### [WHAT TO PRODUCE]
Write out exactly, and only, the lines from the one containing "Facebook (42, 2446)" through the last line of the listing below.

### [SUPPLIED MATERIAL]
Segment Open

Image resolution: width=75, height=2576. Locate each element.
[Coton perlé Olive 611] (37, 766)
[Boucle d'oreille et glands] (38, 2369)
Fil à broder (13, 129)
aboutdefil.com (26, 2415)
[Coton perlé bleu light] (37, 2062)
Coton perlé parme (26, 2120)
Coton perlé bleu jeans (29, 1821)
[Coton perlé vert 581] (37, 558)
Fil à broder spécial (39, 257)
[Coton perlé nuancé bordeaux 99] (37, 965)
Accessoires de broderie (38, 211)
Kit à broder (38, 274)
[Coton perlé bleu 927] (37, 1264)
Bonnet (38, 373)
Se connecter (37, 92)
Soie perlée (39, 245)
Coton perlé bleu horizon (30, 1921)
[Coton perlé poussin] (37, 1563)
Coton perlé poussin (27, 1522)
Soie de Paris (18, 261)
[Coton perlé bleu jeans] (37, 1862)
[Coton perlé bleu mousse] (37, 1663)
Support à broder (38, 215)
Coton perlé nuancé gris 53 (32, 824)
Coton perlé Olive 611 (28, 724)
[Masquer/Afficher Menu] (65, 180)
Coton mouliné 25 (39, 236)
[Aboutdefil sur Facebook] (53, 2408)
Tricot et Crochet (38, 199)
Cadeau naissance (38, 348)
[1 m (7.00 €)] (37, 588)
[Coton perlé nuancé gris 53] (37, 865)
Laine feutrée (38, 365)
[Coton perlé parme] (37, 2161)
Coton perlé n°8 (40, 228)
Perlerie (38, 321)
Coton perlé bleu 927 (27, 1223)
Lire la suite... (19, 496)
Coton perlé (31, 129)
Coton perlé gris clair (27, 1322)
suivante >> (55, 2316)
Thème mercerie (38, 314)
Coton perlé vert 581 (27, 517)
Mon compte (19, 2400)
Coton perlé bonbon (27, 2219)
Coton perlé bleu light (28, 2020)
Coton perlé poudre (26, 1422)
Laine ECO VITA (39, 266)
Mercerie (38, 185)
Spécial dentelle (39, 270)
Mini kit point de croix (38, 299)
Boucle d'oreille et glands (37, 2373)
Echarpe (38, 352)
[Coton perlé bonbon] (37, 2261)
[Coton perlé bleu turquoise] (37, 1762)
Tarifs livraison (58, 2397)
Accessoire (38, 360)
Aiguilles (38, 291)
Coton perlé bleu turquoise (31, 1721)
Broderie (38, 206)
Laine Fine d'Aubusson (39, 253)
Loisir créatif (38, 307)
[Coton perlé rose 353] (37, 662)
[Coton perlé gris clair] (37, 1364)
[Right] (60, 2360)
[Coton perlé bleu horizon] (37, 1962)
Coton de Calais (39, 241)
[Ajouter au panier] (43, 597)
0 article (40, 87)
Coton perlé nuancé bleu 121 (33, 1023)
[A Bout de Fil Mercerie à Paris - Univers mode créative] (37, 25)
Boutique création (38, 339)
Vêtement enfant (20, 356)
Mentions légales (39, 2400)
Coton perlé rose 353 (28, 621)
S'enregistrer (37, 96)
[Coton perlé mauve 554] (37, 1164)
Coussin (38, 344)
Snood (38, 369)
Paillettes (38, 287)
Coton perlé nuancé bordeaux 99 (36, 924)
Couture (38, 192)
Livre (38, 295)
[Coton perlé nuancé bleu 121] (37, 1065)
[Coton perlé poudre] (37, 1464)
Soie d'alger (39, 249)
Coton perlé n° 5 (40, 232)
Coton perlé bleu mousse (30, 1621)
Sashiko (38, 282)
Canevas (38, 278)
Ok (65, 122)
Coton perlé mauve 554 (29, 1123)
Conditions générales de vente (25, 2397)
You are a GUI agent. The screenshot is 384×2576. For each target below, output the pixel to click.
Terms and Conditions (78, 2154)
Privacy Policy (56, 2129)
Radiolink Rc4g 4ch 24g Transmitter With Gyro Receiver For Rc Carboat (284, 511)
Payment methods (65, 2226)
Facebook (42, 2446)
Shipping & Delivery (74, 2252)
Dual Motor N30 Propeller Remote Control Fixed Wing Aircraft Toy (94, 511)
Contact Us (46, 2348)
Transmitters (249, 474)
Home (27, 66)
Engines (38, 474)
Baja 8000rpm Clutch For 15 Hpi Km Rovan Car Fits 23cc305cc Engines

Segment Closed

### [ANSWER TO THIS PROBLEM]
Facebook (42, 2446)
Shipping & Delivery (74, 2252)
Dual Motor N30 Propeller Remote Control Fixed Wing Aircraft Toy (94, 511)
Contact Us (46, 2348)
Transmitters (249, 474)
Home (27, 66)
Engines (38, 474)
Baja 8000rpm Clutch For 15 Hpi Km Rovan Car Fits 23cc305cc Engines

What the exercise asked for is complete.